IL ‘LETARGO’ DI GIULIO GHIRARDI

IL ‘LETARGO’ DI GIULIO GHIRARDI

Niente è più naturale del letargo per alcune specie animali. E per i poeti. Che rinunciano all’io per comprendere la vita. Un uomo dorme fra grattacieli di libri, spostando talvolta qualche piano, consapevole che i crolli cartacei non fanno notizia. Non ricorda il nome della pianta fiorita perché i fiori vivono per una sola giornata. Non tira la coda al pensiero. Lo lascia quieto nella sua tana. Aspetta che gli venga incontro, spontaneamente.

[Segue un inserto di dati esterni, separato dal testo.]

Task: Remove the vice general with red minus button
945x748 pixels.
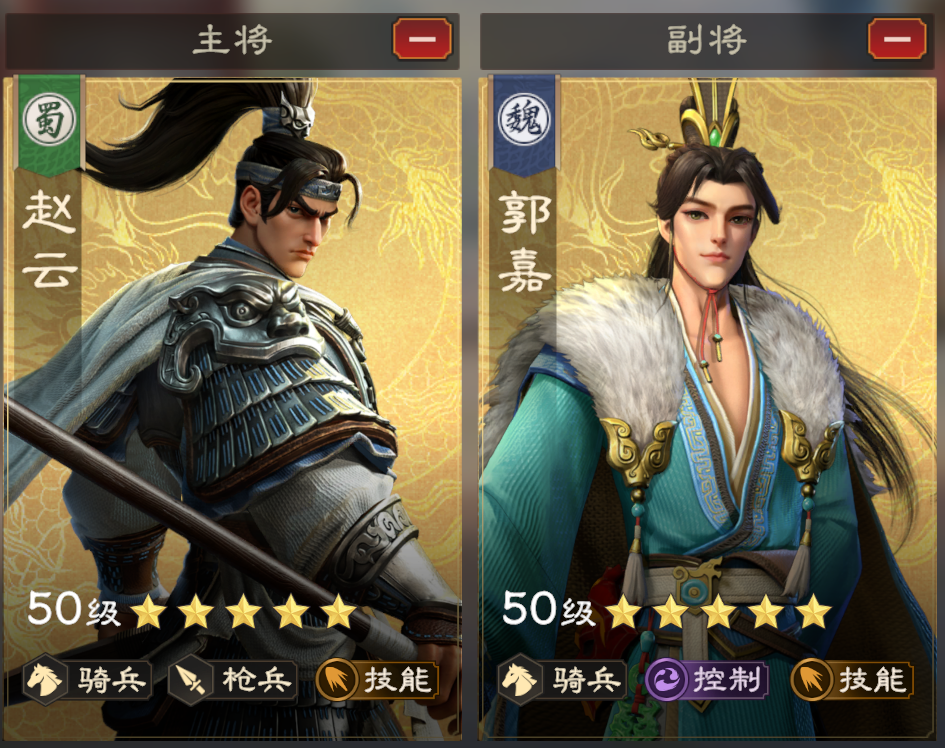Action: pyautogui.click(x=897, y=39)
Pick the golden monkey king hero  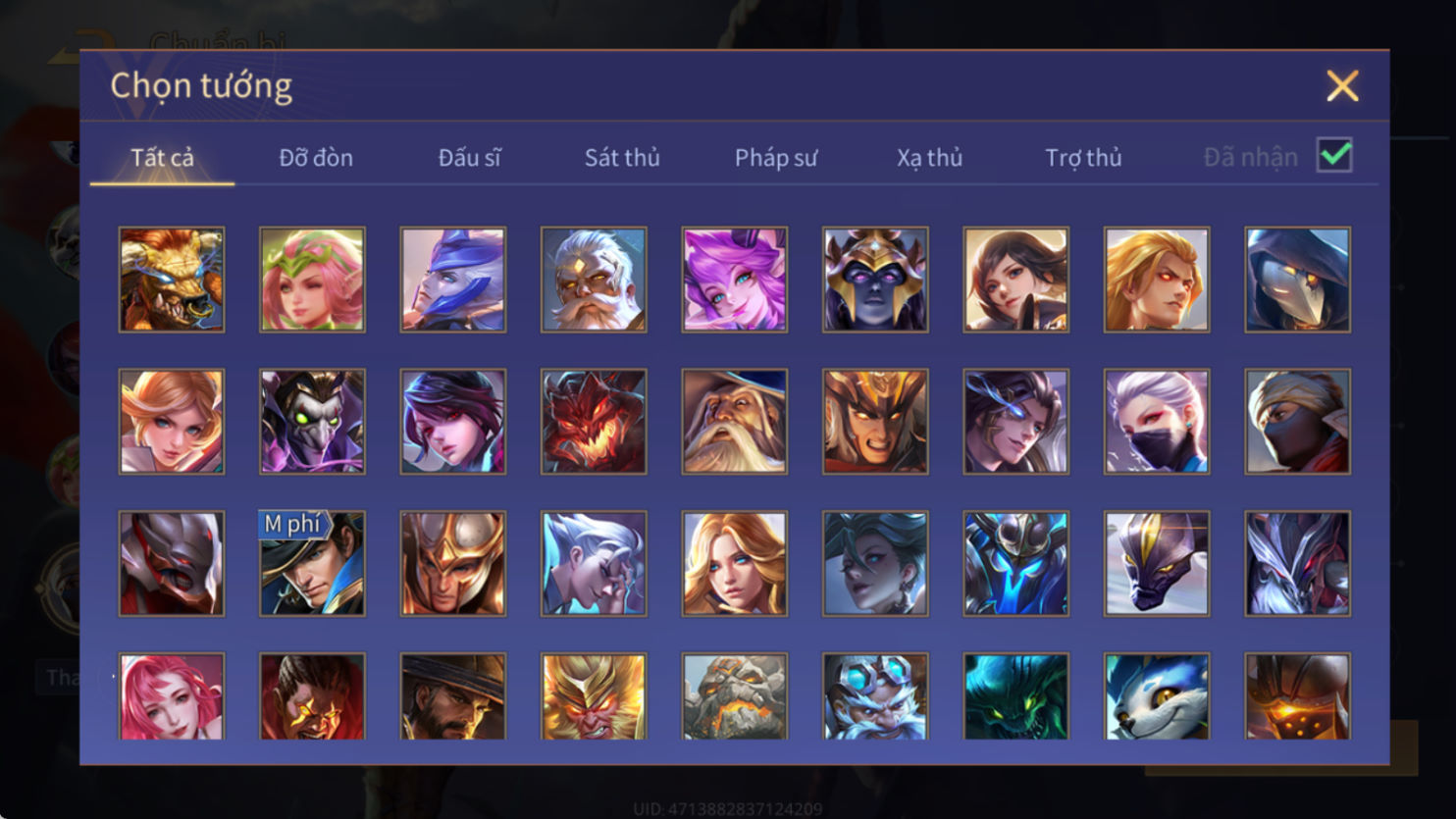[594, 695]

Non è «L’uomo che dorme» di George Perec, non si compiace della sonnolenza, dell’amnesia, del letargo come distacco totale dalla realtà. Giulio Ghirardi integra la poetica dello sguardo dipanata con rigogliosa intransigenza in Fiumi di Nuvole  con una poetica della penombra e del dormiveglia, dell’osservatorio sospeso, del limbo pregnante in cui sono possibili tutte le sintesi, in cui la percezione delle essenze, e delle cose in quanto essenze, gode di un riposo che le consente un nuovo contatto fisico, puramente esperienziale con il mondo e con l’io.

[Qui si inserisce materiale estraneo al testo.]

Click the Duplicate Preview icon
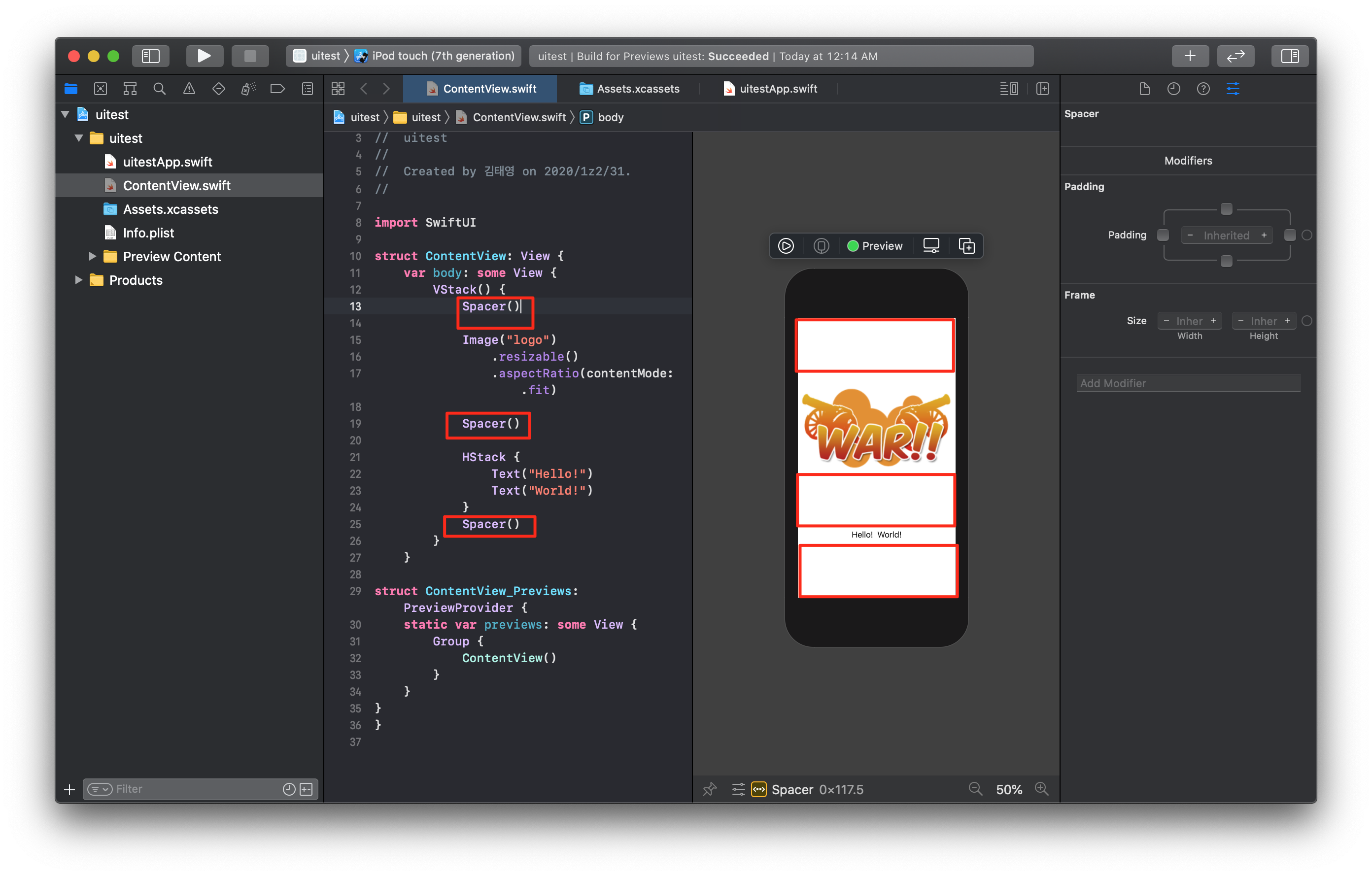Image resolution: width=1372 pixels, height=876 pixels. pyautogui.click(x=966, y=246)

Così realizza una mimesi della natura e del suo magico automatismo, del suo vitalismo senza orgoglio, senza narcisismo, senza doppiezza. Il letargo della scrittura non cade mai nell’aridità. Anzi riconquista vita nello spegnimento e così riammette sapori, odori, visioni, osmosi, nel cerchio di una nuova percezione. «Lo scambio di vita tra i fiori è una cerimonia segrete. Le parole colte non sono richieste. Un giorno di vita non ha bisogno di dizionari». Quella di Letargo (Gangemi Editore) è una continua vibrante rimozione, una dissimulazione consapevole che può ricordare le atmosfere della poesia di Attilio Bertolucci, la metafisica dolce, minimale, a-sistematica e intensa di Emily Dickinson. L’ibernazione soccorre l’inverno della vita in cui la preghiera non viene esaudita e occorre recitare al silenzio un’atto di contrizione, dove un dittatore senza cognome imprigionò l’ironia, dove la polifonica paura è analfabeta. Ma senza indulgere alla commedia della follia di cui si compiacciono molti poeti, rivelandosi maschere senza carattere. L’indifferenza e il dolore della «Ginestra» di Leopardi trovano una ineffabile, insperata comunione. Perché l’ascesi dello scrittore non è lontananza ma appartenenza essenziale.

Ghirardi sa bene che il letargo è una baliverna assediata dal vento. E questo penetra per ogni spiraglio, per ogni metafora per svegliare il pensiero, per umiliarlo, per molestarlo. È uno strumento che regola la velocità a suo piacimento: dalla stasi alla vertigine, dalla calma all’oblio.